▸ **Work order**
Can you return the report on the end of the New York transit strike in full, word for word?

▸ **Supplied passage**

Transport union leaders in New York have voted to end a three-day strike that forced millions of commuters to walk, cycle, skate or share rides.
Buses, subways and trains rumbled back into life across New York
The public transport network rumbled into life overnight on Friday and by mid-morning a full service had resumed.
The union had been faced with fines and jail terms for its leaders, as the law bans transport workers from striking.
The strike - the city's first in 25 years - is thought to have cost New York up to a billion dollars.
Workers returned to their posts on the largest public transport system in the US after union leaders thrashed out a deal on Thursday.
The city's seven million commuters expressed relief that the strike had come to an end.
"I'm glad that it's over. I didn't think I'd be able to leave the city to go home to Virginia for Christmas," fashion stylist Christina Turner told the Reuters news agency.
Even some of the city's cabbies - who have been doing a roaring trade during the industrial action - welcomed its end.
Millions walked across bridges into Manhattan each day of the strike
"Thank God it's over," Abdul Sukur, 32, told the New York Times. "It's been kind of a disaster."
Looking ahead to Friday, he added: "For me it will be an average day. But for bus and train commuters, they are very pleased."
Union workers seemed willing to return to their jobs as soon as possible.
Minutes after it was announced the unions would go back to work, Mayor Michael Bloomberg urged people to shop and visit theatres and museums.
And he said the city had handled the strike well.
"This was really a very big test for our city. I think it's fair to say we passed the test with flying colours."
On the third day of the strike, the executive board of Transport Workers Union Local 100 voted overwhelmingly to return to work without a contract.
Negotiations - which will not be made public - will now resume on pay and benefits.

[Collected data entries]
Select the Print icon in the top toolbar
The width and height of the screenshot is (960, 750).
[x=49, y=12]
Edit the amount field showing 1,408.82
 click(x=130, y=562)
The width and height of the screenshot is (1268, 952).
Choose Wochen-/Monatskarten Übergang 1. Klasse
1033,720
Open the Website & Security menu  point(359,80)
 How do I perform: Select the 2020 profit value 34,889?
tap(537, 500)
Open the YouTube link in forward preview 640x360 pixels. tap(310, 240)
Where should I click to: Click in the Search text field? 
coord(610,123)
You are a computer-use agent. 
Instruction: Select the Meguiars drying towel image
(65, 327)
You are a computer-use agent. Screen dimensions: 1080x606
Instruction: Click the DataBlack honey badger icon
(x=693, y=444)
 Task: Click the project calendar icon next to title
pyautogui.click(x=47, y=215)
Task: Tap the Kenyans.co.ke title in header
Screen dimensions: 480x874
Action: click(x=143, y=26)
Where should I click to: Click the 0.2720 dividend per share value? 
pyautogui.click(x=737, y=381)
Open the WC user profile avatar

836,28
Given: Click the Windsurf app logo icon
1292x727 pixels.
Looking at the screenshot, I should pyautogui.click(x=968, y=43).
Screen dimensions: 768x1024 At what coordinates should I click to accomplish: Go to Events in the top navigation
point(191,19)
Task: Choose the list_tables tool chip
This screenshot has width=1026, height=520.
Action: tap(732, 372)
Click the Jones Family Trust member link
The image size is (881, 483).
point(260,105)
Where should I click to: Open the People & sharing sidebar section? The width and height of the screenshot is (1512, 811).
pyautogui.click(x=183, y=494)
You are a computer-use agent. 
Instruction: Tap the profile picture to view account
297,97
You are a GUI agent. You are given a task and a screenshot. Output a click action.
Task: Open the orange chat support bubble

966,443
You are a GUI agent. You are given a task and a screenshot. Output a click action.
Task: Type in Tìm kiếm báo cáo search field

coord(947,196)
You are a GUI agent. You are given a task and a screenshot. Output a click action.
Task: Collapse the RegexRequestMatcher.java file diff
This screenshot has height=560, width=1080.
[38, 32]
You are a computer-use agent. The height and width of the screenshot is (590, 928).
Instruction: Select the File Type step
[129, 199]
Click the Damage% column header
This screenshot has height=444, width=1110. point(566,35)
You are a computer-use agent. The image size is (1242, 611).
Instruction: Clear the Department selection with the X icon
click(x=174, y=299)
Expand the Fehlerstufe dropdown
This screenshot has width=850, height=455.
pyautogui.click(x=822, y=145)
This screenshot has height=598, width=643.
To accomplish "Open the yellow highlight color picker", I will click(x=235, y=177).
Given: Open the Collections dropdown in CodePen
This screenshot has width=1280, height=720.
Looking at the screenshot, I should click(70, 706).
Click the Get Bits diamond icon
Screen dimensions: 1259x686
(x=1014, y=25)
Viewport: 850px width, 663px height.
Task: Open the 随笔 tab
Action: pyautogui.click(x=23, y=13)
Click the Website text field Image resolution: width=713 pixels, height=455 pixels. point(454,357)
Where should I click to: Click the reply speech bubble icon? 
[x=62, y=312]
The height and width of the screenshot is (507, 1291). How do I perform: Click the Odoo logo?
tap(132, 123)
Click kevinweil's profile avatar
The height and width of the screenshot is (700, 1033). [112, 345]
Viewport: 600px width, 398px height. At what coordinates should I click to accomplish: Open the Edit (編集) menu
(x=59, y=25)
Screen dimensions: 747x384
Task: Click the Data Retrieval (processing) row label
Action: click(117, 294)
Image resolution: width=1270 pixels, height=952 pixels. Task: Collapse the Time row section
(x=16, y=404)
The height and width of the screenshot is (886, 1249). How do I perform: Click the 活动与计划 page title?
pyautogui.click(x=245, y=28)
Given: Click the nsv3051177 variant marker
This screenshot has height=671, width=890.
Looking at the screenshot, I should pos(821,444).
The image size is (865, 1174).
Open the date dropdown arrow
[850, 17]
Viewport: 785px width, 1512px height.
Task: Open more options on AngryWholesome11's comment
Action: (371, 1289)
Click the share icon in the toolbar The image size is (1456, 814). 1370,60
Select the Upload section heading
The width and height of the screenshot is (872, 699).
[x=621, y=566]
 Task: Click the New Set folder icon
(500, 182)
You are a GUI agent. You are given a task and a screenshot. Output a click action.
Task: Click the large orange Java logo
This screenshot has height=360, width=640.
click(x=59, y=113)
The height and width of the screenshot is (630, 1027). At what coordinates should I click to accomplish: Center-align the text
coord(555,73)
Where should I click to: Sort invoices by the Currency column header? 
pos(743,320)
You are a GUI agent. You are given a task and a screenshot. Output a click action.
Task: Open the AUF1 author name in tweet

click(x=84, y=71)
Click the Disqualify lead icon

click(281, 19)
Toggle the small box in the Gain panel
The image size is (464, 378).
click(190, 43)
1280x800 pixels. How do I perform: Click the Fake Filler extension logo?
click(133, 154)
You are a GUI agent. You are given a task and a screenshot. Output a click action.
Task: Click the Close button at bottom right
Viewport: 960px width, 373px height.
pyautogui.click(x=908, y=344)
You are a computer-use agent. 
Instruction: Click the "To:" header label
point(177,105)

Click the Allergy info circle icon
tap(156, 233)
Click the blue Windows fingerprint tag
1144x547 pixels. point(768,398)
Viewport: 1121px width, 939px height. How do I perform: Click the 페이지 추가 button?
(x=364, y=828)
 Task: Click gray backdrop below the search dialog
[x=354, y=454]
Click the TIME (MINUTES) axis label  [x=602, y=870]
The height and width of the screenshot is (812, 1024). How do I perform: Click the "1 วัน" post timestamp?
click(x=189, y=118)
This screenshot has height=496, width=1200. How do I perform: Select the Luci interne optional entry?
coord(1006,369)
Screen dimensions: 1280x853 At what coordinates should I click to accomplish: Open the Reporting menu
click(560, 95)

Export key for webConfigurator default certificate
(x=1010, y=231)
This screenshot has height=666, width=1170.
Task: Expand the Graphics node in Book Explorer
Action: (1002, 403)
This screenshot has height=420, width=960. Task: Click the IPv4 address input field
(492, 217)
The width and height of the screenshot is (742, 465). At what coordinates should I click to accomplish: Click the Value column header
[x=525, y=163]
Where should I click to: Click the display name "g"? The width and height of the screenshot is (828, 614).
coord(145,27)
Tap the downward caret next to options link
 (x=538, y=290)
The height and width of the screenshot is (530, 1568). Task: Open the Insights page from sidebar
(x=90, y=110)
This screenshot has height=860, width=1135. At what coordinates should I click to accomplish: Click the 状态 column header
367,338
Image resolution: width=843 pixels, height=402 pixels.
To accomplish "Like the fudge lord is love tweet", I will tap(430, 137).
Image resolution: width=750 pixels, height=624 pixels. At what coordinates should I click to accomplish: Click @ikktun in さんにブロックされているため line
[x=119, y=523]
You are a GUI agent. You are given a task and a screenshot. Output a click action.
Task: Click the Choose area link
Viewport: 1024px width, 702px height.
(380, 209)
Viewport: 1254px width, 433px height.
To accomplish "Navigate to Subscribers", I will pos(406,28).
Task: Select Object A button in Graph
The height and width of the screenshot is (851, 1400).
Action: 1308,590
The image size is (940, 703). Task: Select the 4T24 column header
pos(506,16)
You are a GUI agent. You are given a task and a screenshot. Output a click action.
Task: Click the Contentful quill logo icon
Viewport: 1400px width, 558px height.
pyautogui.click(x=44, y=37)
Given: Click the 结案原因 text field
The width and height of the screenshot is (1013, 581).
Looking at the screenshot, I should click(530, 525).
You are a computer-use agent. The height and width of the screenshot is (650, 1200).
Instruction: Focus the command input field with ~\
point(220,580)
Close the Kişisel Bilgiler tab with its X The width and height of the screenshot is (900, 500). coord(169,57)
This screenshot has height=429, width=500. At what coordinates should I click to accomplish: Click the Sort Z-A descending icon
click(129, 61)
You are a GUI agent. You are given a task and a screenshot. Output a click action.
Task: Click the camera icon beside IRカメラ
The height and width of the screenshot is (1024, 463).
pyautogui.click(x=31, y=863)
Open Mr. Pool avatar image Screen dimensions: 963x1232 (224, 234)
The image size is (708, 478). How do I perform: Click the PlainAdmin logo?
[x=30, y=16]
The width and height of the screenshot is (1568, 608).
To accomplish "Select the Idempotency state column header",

▸ **Task response**
Transport union leaders in New York have voted to end a three-day strike that forced millions of commuters to walk, cycle, skate or share rides.
Buses, subways and trains rumbled back into life across New York
The public transport network rumbled into life overnight on Friday and by mid-morning a full service had resumed.
The union had been faced with fines and jail terms for its leaders, as the law bans transport workers from striking.
The strike - the city's first in 25 years - is thought to have cost New York up to a billion dollars.
Workers returned to their posts on the largest public transport system in the US after union leaders thrashed out a deal on Thursday.
The city's seven million commuters expressed relief that the strike had come to an end.
"I'm glad that it's over. I didn't think I'd be able to leave the city to go home to Virginia for Christmas," fashion stylist Christina Turner told the Reuters news agency.
Even some of the city's cabbies - who have been doing a roaring trade during the industrial action - welcomed its end.
Millions walked across bridges into Manhattan each day of the strike
"Thank God it's over," Abdul Sukur, 32, told the New York Times. "It's been kind of a disaster."
Looking ahead to Friday, he added: "For me it will be an average day. But for bus and train commuters, they are very pleased."
Union workers seemed willing to return to their jobs as soon as possible.
Minutes after it was announced the unions would go back to work, Mayor Michael Bloomberg urged people to shop and visit theatres and museums.
And he said the city had handled the strike well.
"This was really a very big test for our city. I think it's fair to say we passed the test with flying colours."
On the third day of the strike, the executive board of Transport Workers Union Local 100 voted overwhelmingly to return to work without a contract.
Negotiations - which will not be made public - will now resume on pay and benefits.